4

5K 436 15
                                    

SELI memukul-pukul dadanya pelan. Dengan cepat, ia mencari inhaler di dalam tas bahunya dan segera mengisap tabung kecil itu kuat-kuat.

Selalu.

Bagi wanita biasa, dipandangi oleh cowok ganteng seperti Rio mungkin akan membuat mereka berdebar kencang. Namun, beda dengan Seli. Pandangan Rio tadi membuat ia sangat risih sampai ia kehabisan nafas. Jika ada cowok yang mendekatinya, Seli selalu kehabisan nafas. Ia terlalu memaksakan diri dalam menyembunyikan dirinya di depan Rio tadi. Lelaki tinggi itu berhasil mengejutkan dirinya dari belakang. Membuat dirinya sontak membeku mati rasa. Wangi maskulin Rio langsung menyeruak di dalam hidungnya yang mancung. Membuat kepala Seli berputar sejenak. Ia menggelengkan kepalnya cepat. Gak boleh, Sel.
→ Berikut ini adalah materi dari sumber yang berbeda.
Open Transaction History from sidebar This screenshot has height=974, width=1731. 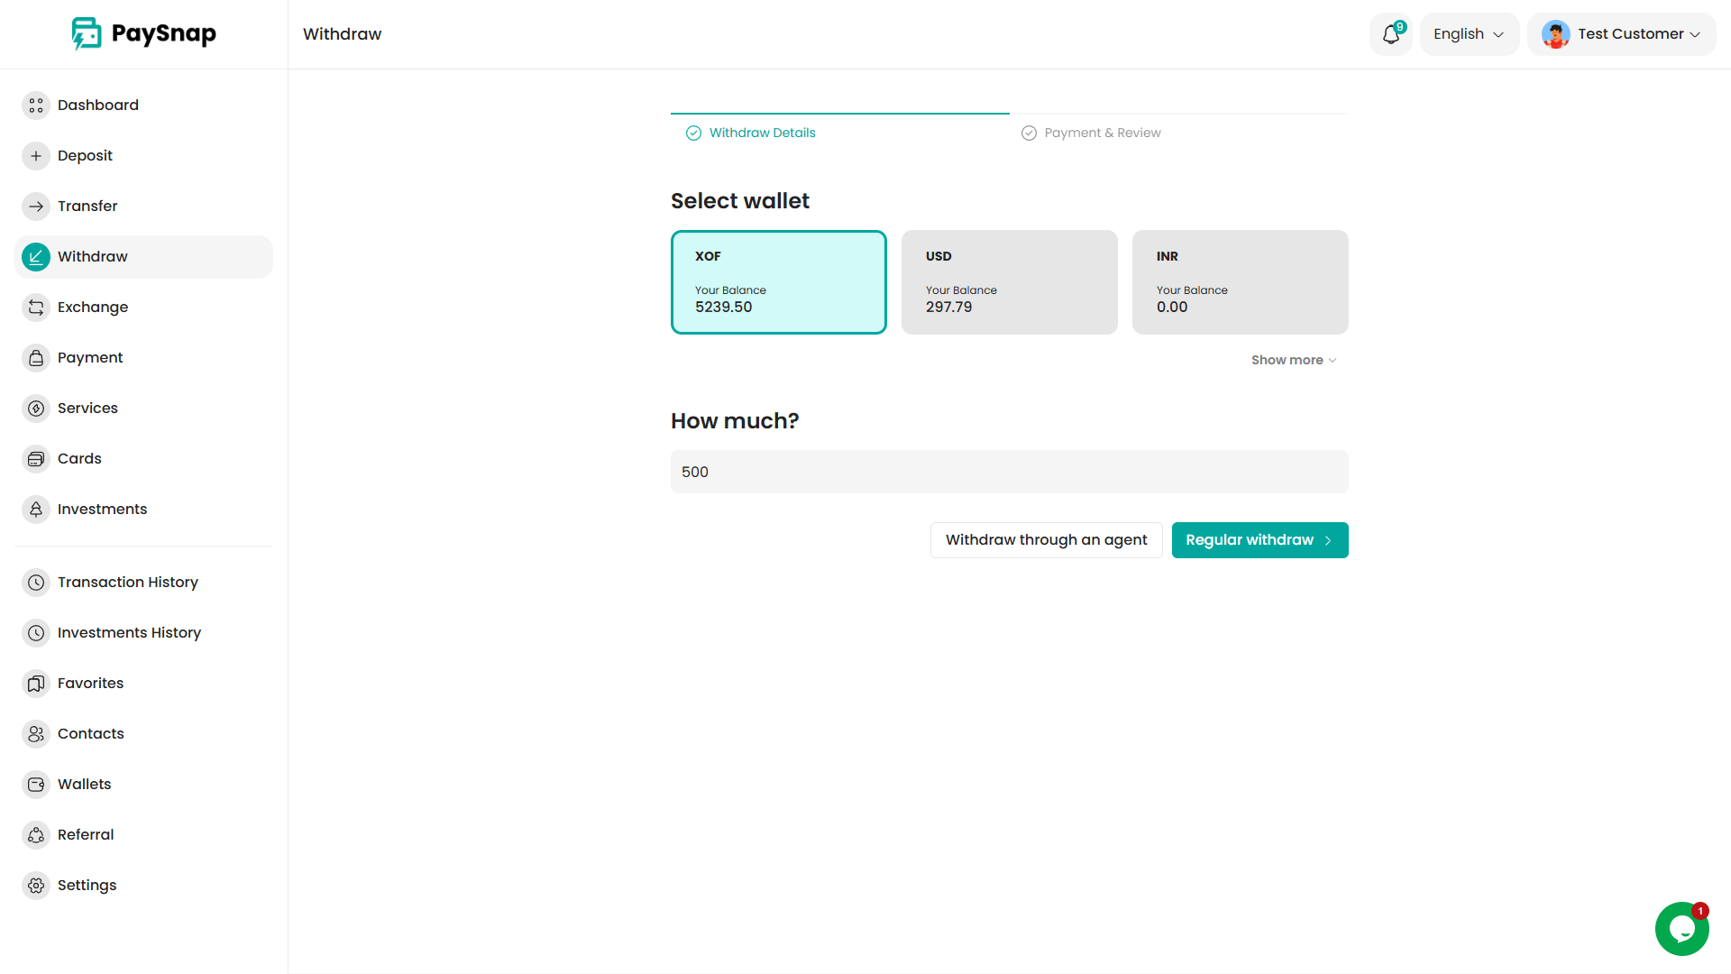tap(127, 583)
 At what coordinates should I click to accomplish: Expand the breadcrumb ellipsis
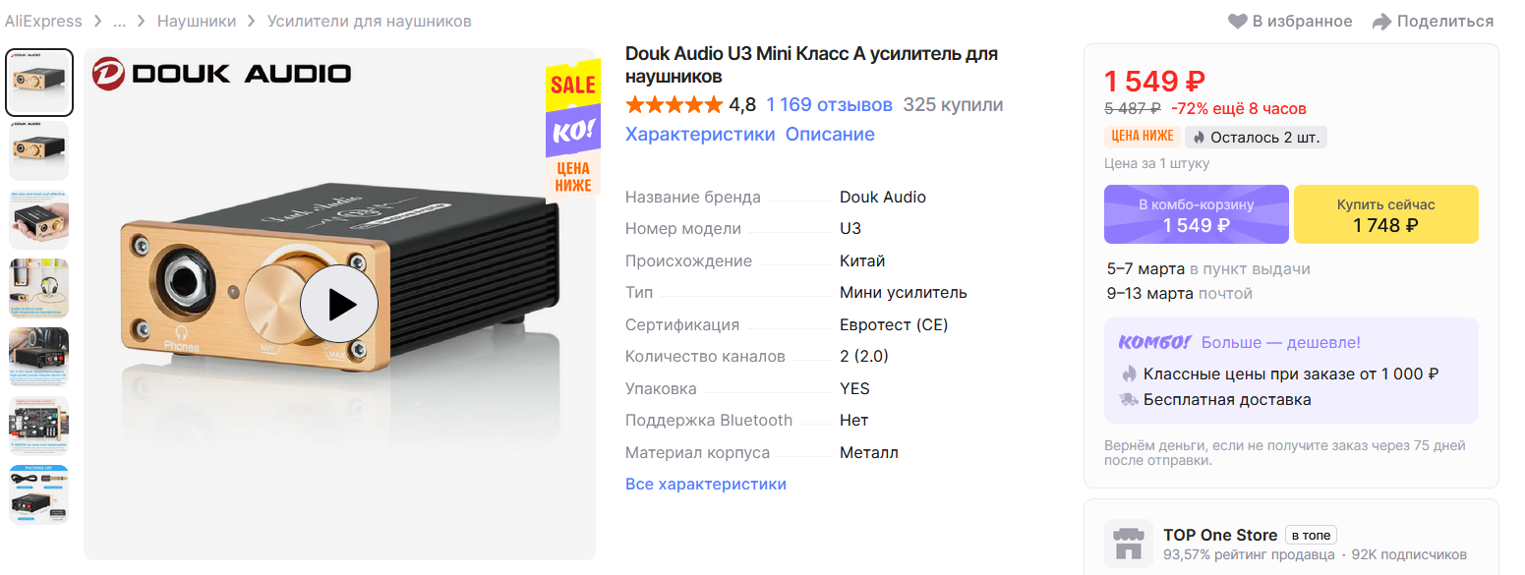tap(119, 21)
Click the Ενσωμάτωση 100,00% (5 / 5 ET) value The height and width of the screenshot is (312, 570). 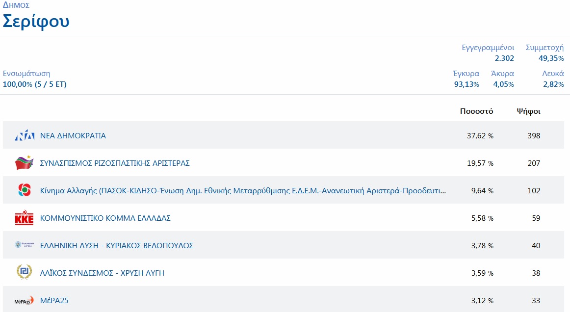pyautogui.click(x=35, y=84)
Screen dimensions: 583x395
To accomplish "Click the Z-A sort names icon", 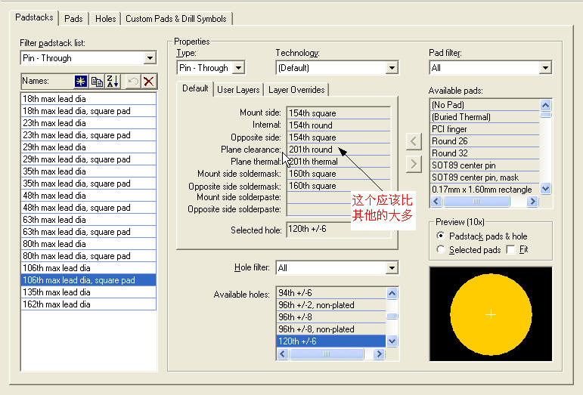I will point(113,81).
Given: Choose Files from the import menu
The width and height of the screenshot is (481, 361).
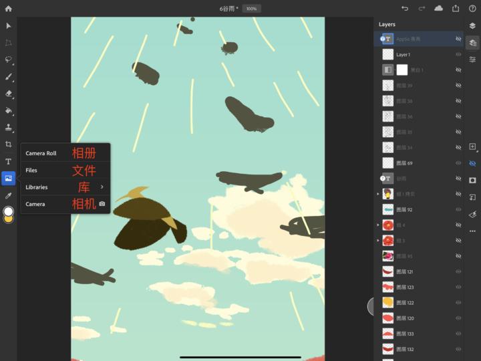Looking at the screenshot, I should point(32,170).
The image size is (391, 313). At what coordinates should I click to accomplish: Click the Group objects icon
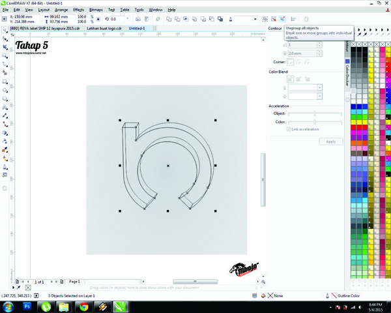coord(265,20)
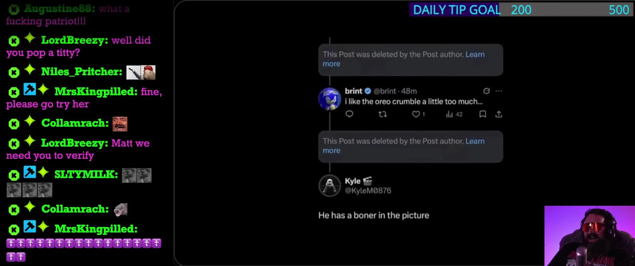Bookmark brint's oreo crumble post
This screenshot has width=635, height=266.
pyautogui.click(x=482, y=114)
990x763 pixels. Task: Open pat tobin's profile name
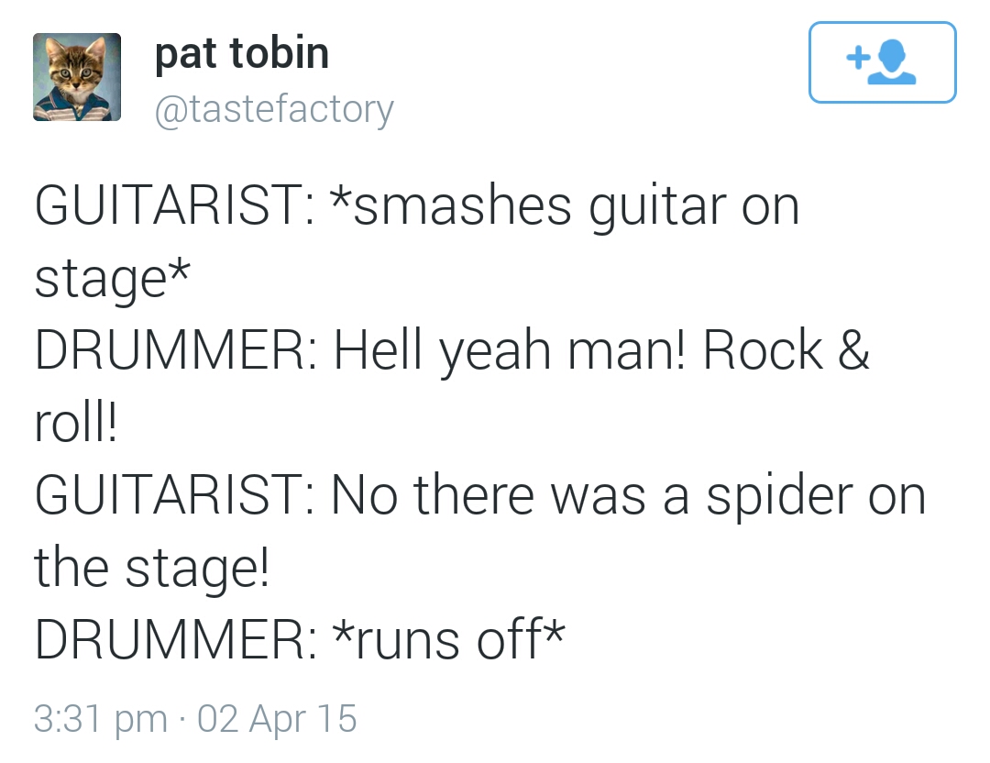click(241, 53)
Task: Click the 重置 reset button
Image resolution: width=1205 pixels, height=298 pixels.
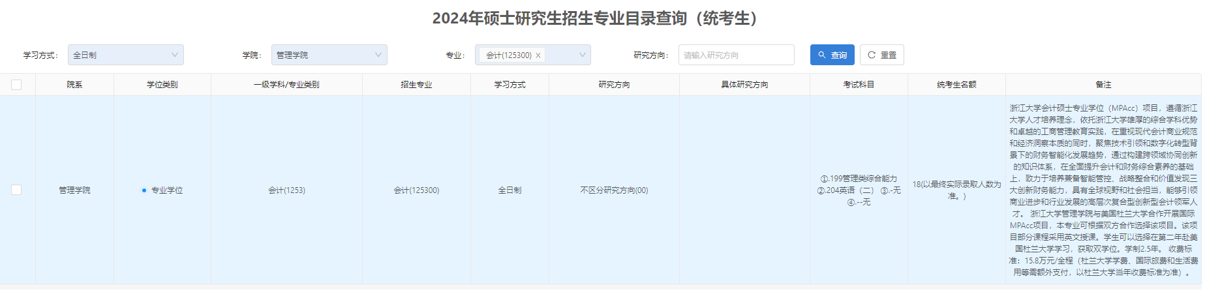Action: (881, 55)
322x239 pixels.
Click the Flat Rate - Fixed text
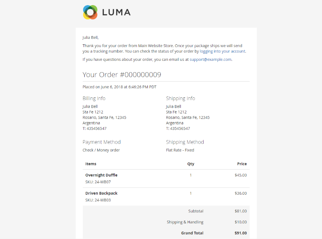click(x=180, y=150)
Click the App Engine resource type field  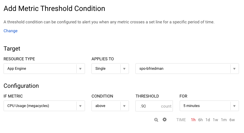pos(40,69)
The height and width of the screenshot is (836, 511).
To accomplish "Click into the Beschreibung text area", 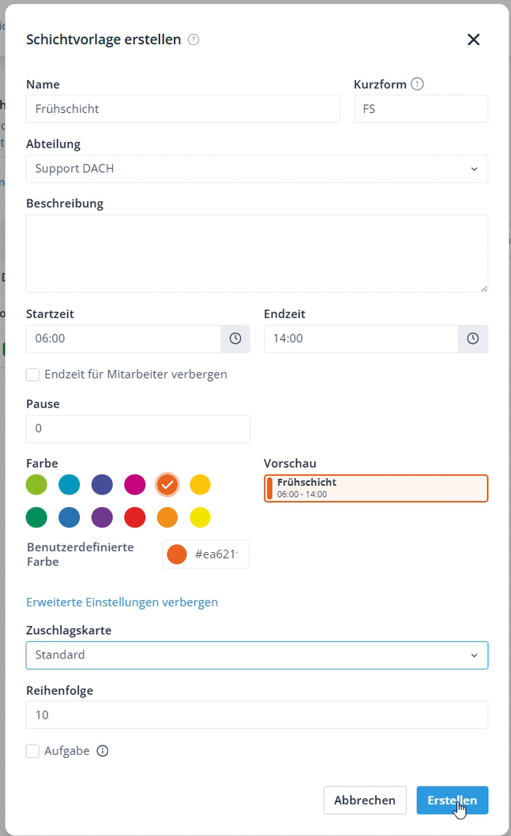I will click(x=257, y=254).
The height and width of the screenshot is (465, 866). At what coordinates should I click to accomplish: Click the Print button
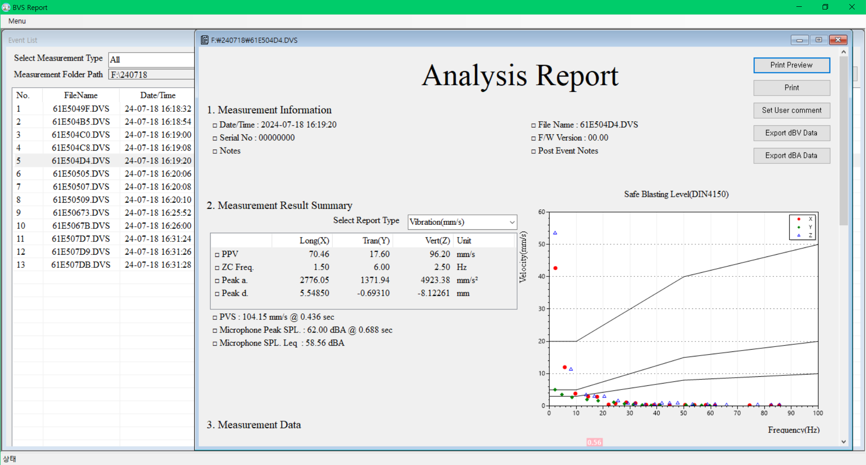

"Semuanya delapan puluh sembilan ribu, Kak," ucap kasir itu sambil memasukkan buku soal biologi Seli kedalam kantong plastik.

Masih mengisap inhaler-nya, Seli mengeluarkan satu lembar uang seratus ribu untuk membayar bukunya. Setelah agak tenang, Seli memutuskan untuk segera pulang.

Namun, keputusannya itu telah dihambat oleh Sang Hujan. Sore itu, hujan deras. Membuat Seli mau-tidak mau harus menunggu sampai reda. Karena Seli harus jalan kaki dan ia tidak mau menaiki taksi, angkot atau semacam itu. Ia mengadahkan tangannya sedikit keluar dari gedung toko buku itu. Merasakan tetesan-tetesan air yang dingin menyapa telapak tangannya. Membuatnya tersenyum tipis.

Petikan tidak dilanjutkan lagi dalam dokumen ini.